*TASK OBJECTIVE*
Quote the material exactly from the line that contains "Expand the 014/27 FLOATING tree node" through its last line. Any pictures are to be left out.

==== DATA FOR THIS EXERCISE ====

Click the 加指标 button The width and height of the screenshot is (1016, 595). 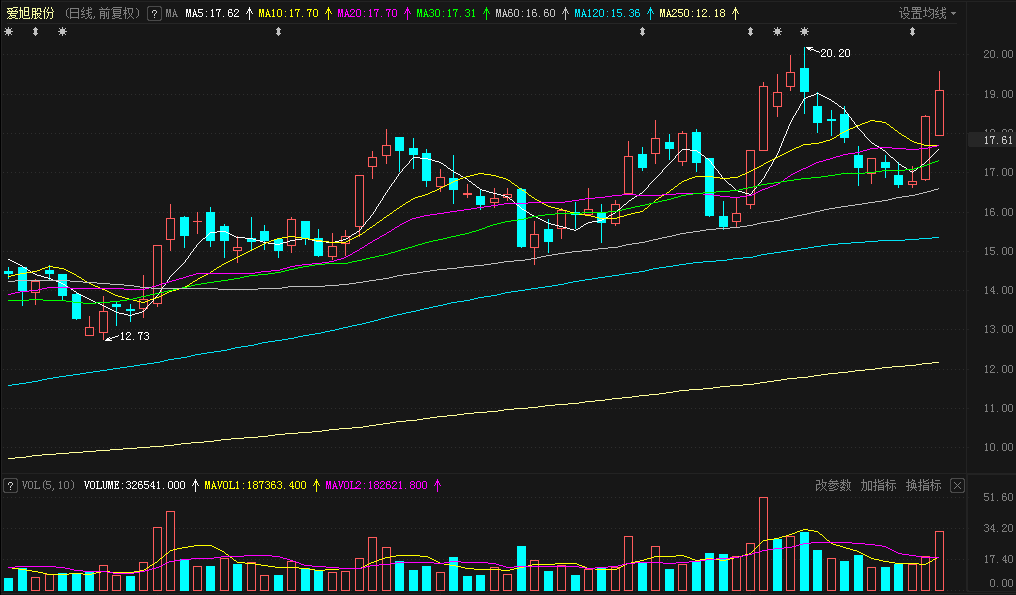[x=878, y=486]
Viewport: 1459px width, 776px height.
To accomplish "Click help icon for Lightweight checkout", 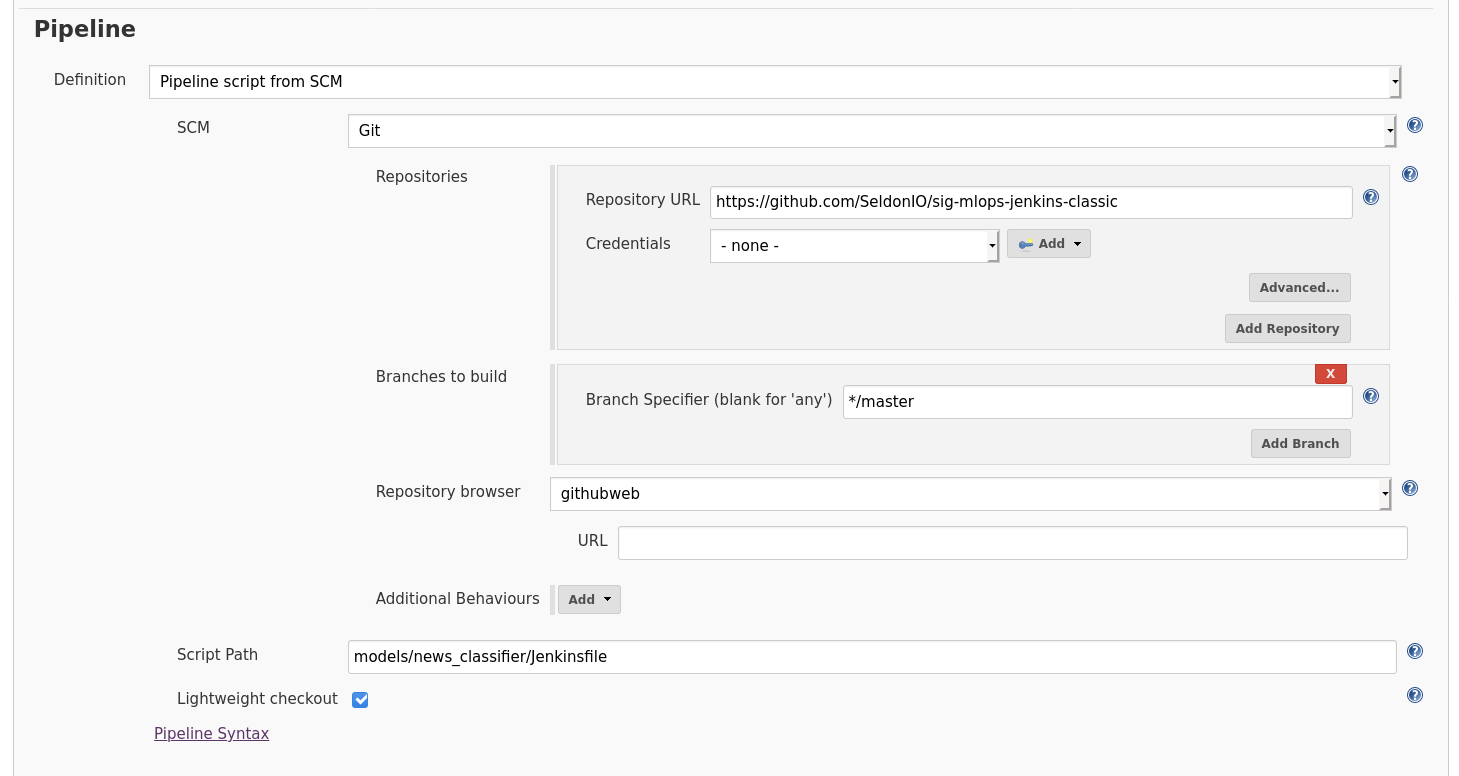I will pyautogui.click(x=1414, y=696).
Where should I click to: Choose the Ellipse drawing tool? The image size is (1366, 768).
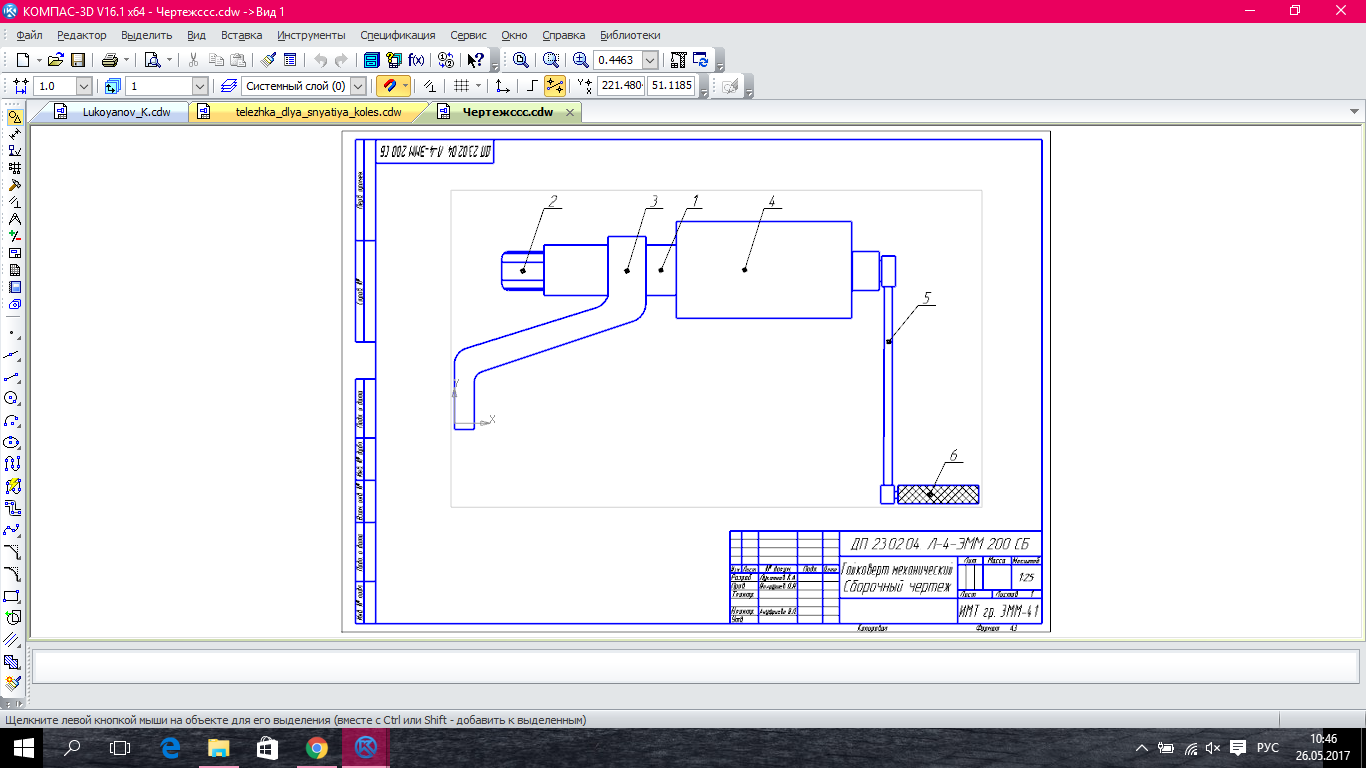[x=13, y=442]
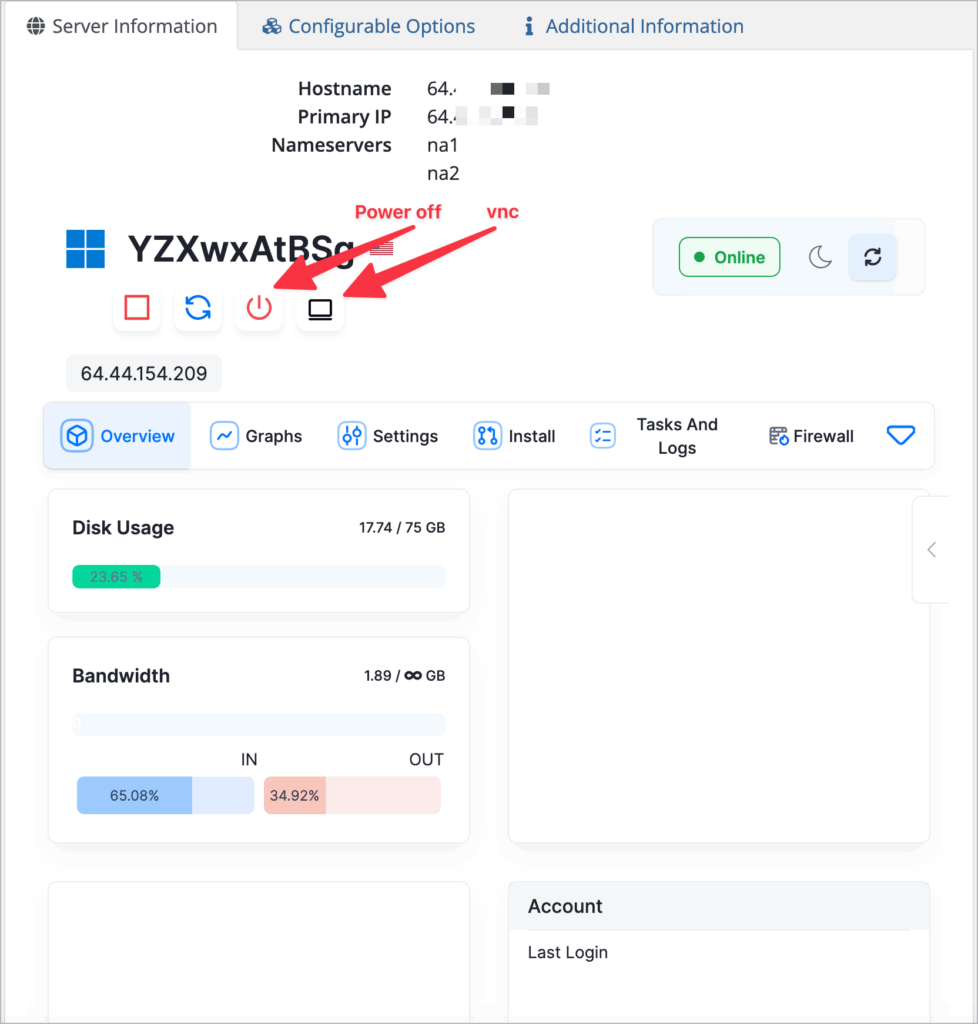Go to the Install section
The image size is (978, 1024).
click(515, 436)
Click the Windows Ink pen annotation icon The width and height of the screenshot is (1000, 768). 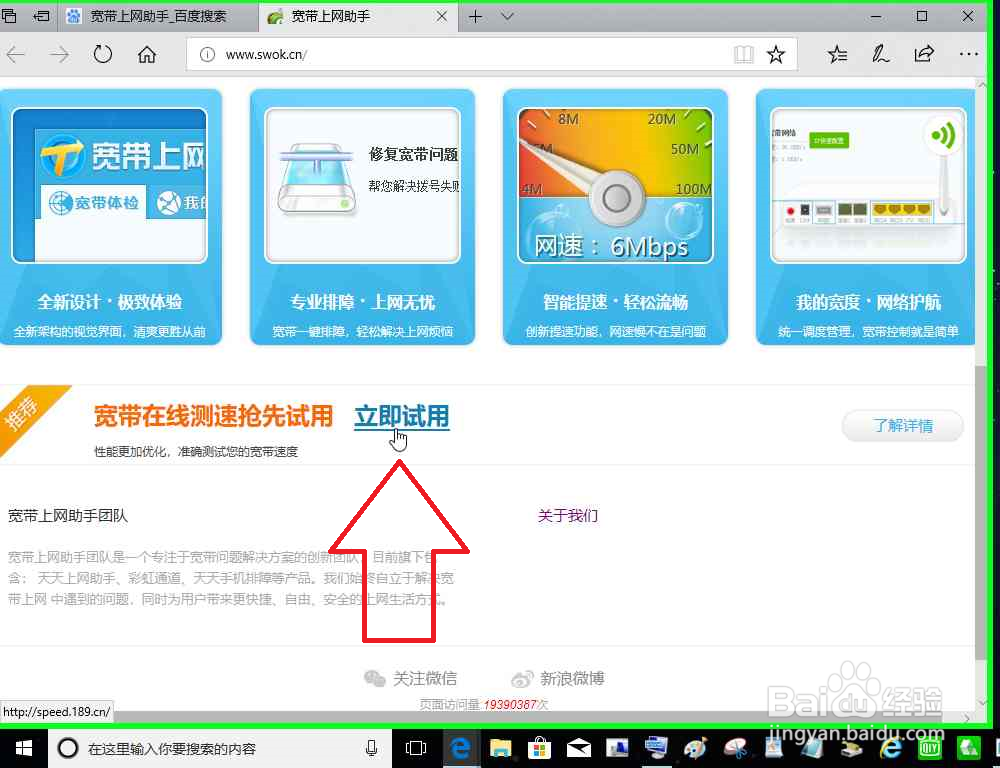point(880,54)
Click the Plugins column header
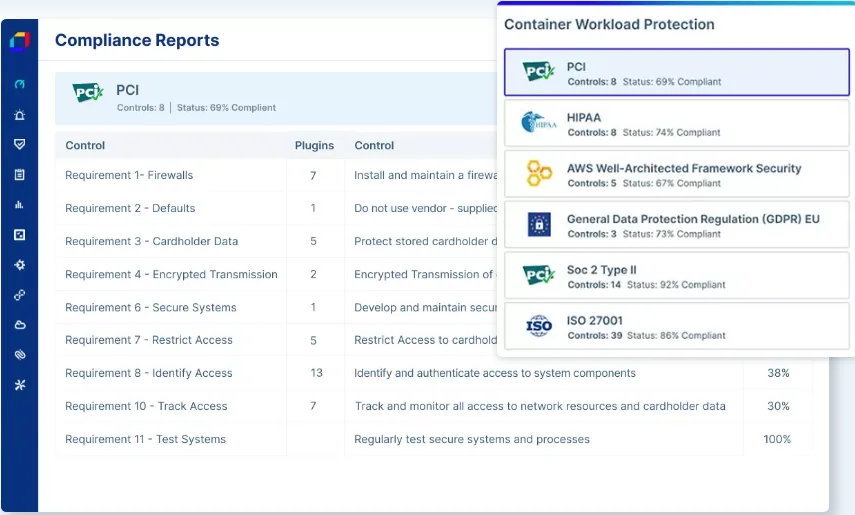 click(314, 146)
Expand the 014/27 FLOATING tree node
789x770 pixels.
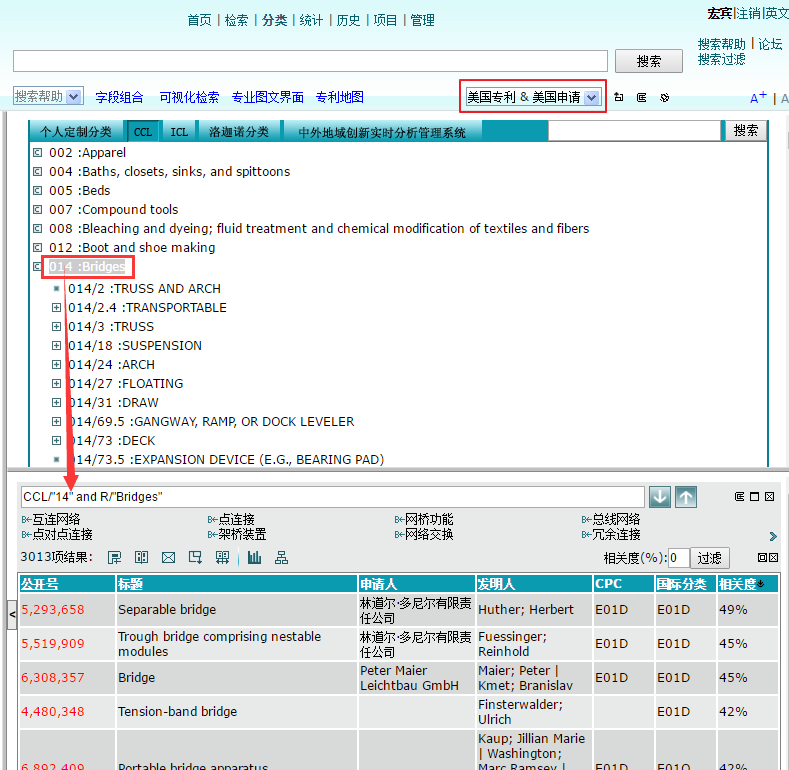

====

*ANSWER BELOW*
Expand the 014/27 FLOATING tree node
789x770 pixels.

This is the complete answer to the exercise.